PAIRCLST - Editorial

pushkarmishra · March 13, 2016, 3:23pm

PROBLEM LINK:

Practice
Contest

Author: Sergey Kulik
Tester: Vlad Mosko
Editorialist: Pushkar Mishra

DIFFICULTY:

Medium

PREREQUISITES:

Dijkstra’s Algorithm, Floyd Warshall, All Pairs Shortest Path Problem

PROBLEM:

Given is a graph G with N nodes and weighted edges. Out of these N nodes, K are special nodes. We are required to find the minimum distance between any two special nodes.

EXPLANATION:

Subtask 1
In this subtask N \leq 300. This implies that we can simply perform the floyd-warshall algorithm for finding the shortest distance between all pairs of nodes. Once we have prepared the table of such distances all we need to do is iterate over all pairs of nodes and take the minimum of all distances between the special nodes. Floyd-warshall algorithm is \mathcal{O}(N^3). This complexity is fine for this subtask.

Subtask 2
For this subtask N \leq 10^5. Since, graph is connected, there are at least as many edges. Clearly, we can’t apply the algorithm used in the first subtask since it will exceed time limit. The problem asks us the shortest distance between any two special nodes in the graph. This leads us to an observation. We only need to think about distances of nodes from the special nodes. In other words, we do not need the “all pairs shortest path” algorithms. We just need the shortest distance from the special nodes to all the nodes in the graph. For this subtask, the number of special nodes is less than or equal to 10. That is a fairly small number. All we have to do is run Dijkstra’s algorithm from each of the special nodes. This will give us the shortest distance of each node from the special nodes. We can then find the shortest distance between any two special nodes. The complexity of dijkstra’s algorithm is \mathcal{O}(N\log N). Therefore, the complexity of this algorithm works out to be \mathcal{O}(NK\log N). This is sufficient for this subtask.

Subtask 3
In this subtask, the number of special nodes increases to 10^4. We can’t get the previous algorithm to work under the given time limits.

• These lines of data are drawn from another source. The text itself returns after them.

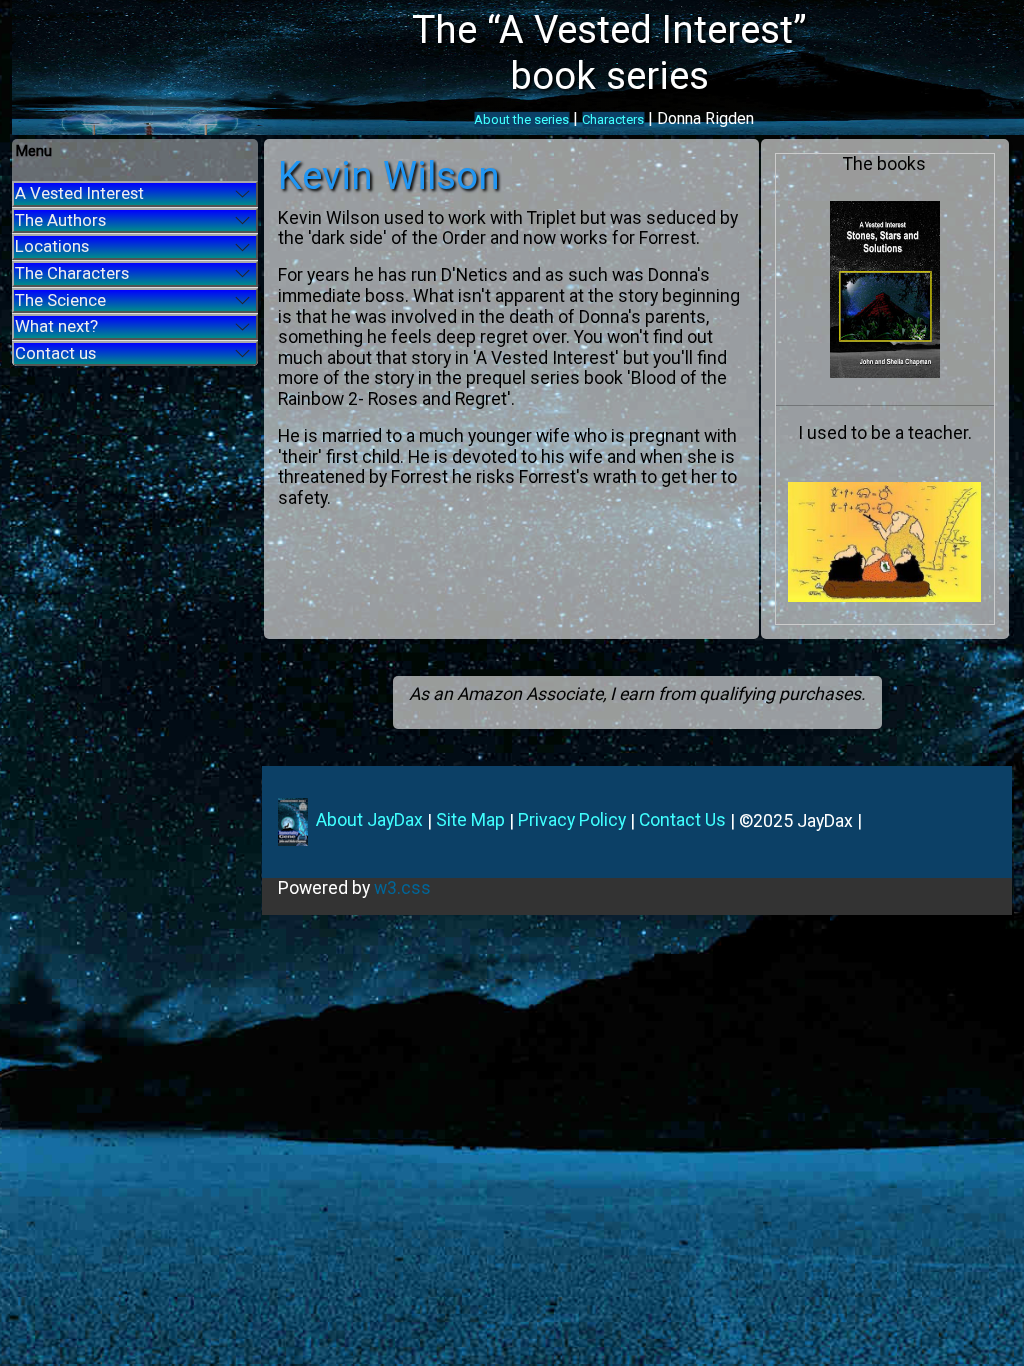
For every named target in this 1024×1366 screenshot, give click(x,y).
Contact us (55, 353)
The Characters (72, 273)
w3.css (402, 888)
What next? (56, 326)
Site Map (470, 820)
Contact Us (682, 820)
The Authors (60, 220)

Let us start by thinking of an algorithm to solve a simpler version of the given problem wherein all edges are of weight 1. Now we propose the formal algorithm for this problem and then prove its time complexity.

The formal algorithm is as follows:

We pick a random special node and perform a BFS from this point. We stop at the first level s which contains another special node.
We know that the minimum distance between any two special nodes can’t be more than s. So we again take a special node at random which hasn’t been taken before and perform a BFS again. If we don’t find any special node in s distance, we terminate the search. If we do, then we update the value of s and repeat the procedure with some other special node taken at random.

It is pretty intuitive why this algorithm gives the correct answer. But why does it run within the given time limits? What is its time complexity?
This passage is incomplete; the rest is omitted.